Textauszug =>
◆ ◆ ◆ ◆

Seinen Traum hat sich Al-Marie wenige Jahre später erfüllt. Im Januar 2021 erhielt er in Halle seine Approbation. Die Stadt ist für ihn Studien- und Heimatstadt, sein Vater kam einst von Syrien in die DDR. Gleich im Februar gründete er sein erstes Start-up, die Apo Pharma Immun GmbH. 2b Ahead Ventures steuerte Startkapital in Höhe von 34.000 Euro bei.
Dann ging alles ganz schnell. Binnen weniger Monate machte Al-Marie sein Unternehmen zu einem der wichtigsten in Corona-Deutschland. Apo Pharma Immun druckt die QR-Codes der offiziellen EU-Impfzertifikate auf sogenannte „Immunkarten“ aus Plastik. Kunden können sie direkt in der Apotheke bestellen. Über drei Millionen Stück sind bereits im Umlauf. 9,99 Euro kostet eine Karte. Wer geboostert wird und eine zweite benötigt, zahlt für diese nur noch 7,40 Euro.

◆ ◆ ◆ ◆

Daten zur Auswertung =>
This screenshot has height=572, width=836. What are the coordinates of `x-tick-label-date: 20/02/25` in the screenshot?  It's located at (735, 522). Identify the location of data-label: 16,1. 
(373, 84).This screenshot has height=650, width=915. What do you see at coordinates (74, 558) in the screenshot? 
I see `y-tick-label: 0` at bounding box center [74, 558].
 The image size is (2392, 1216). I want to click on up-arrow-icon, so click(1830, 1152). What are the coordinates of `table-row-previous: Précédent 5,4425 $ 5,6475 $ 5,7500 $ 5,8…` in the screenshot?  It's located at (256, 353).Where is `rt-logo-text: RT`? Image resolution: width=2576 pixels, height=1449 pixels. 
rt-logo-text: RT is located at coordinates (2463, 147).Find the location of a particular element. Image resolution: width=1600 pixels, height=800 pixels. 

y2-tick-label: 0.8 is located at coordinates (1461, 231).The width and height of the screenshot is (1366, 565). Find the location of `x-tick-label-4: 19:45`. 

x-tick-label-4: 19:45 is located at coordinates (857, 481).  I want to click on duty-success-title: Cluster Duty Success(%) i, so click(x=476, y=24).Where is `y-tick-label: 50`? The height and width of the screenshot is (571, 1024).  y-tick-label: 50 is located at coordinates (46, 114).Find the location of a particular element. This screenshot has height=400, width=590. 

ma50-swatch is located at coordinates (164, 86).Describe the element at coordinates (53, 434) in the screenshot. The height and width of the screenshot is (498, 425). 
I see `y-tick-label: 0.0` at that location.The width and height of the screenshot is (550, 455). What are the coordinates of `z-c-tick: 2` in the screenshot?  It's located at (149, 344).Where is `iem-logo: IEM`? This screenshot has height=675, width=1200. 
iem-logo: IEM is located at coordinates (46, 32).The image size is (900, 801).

◆ ◆ ◆ ◆

Aufgaben =>
- a) Nenne alle Geldbeträge in Euro, die im Textauszug über Apo Pharma Immun vorkommen.
- b) Prüfe anhand des Textauszugs über Apo Pharma Immun, ob diese Aussagen zutreffen: (i) Al-Marie erhielt seine Approbation in Halle. (ii) Das Startkapital betrug 50.000 Euro. (iii) Die Immunkarten bestehen aus Papier.
- c) Schreibe den Textauszug über Apo Pharma Immun nach seinem letzten Satz weiter.
Die Einträge haben mit dem Textauszug nichts zu tun und stammen aus einer anderen Quelle.

Lösungen =>
- a) 34.000 Euro, 9,99 Euro, 7,40 Euro

- b)
(i) Ja: „Im Januar 2021 erhielt er in Halle seine Approbation.“
(ii) Nein: „2b Ahead Ventures steuerte Startkapital in Höhe von 34.000 Euro bei.“
(iii) Nein: „Apo Pharma Immun druckt die QR-Codes der offiziellen EU-Impfzertifikate auf sogenannte „Immunkarten“ aus Plastik.“

- c)
Apo Pharma Immun war nach sechs Monaten profitabel
Die Nachfrage war zeitweise so hoch, dass Al-Maries Team mit sechs bis sieben Druckereien zusammenarbeiten musste. Die Wartezeit verlängerte sich von sieben Tagen auf Wochen. Damals arbeiteten zwischen acht und zehn Menschen in Teil- und Vollzeit für Al-Marie, heute sind es 20. Darunter sind ITler, Apotheker und Studenten.
„Zum Millionär bin ich noch nicht geworden, eine Jacht habe auch nicht“, sagt Al-Marie. Die Marge sie knapp berechnet. „An der Kartenproduktion hängt mehr dran, als man denkt. Allein das Marketing macht einen großen Teil der Kosten aus, die Apotheken erhalten rund 3,50 Euro pro Karte.“ Der Umsatz im vergangenen Jahr lag bei etwa 30 Millionen Euro, der Gewinn fiel dem Gründer zufolge deutlich geringer aus.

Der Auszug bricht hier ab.